BEGIN
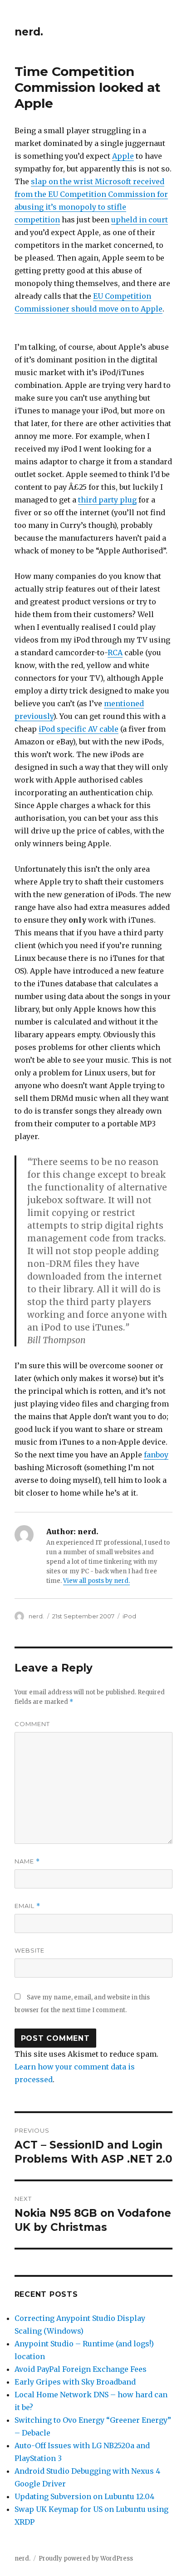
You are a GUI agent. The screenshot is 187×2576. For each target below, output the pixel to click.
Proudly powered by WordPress (86, 2558)
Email (27, 1906)
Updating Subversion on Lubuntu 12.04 (84, 2496)
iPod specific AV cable (78, 728)
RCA (115, 652)
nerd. (29, 31)
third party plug (107, 499)
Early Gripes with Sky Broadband (75, 2381)
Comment (32, 1723)
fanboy (156, 1454)
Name (27, 1861)
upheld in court (139, 219)
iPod (129, 1616)
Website (29, 1950)
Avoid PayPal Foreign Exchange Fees (81, 2369)
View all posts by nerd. (96, 1581)
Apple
END
## What you are asked to do
Locate "iPod (129, 1616)" in the data above. Then repeat, exactly, its line and each line after it through the last, adding nothing.

## Written answer
iPod (129, 1616)
Website (29, 1950)
Avoid PayPal Foreign Exchange Fees (81, 2369)
View all posts by nerd. (96, 1581)
Apple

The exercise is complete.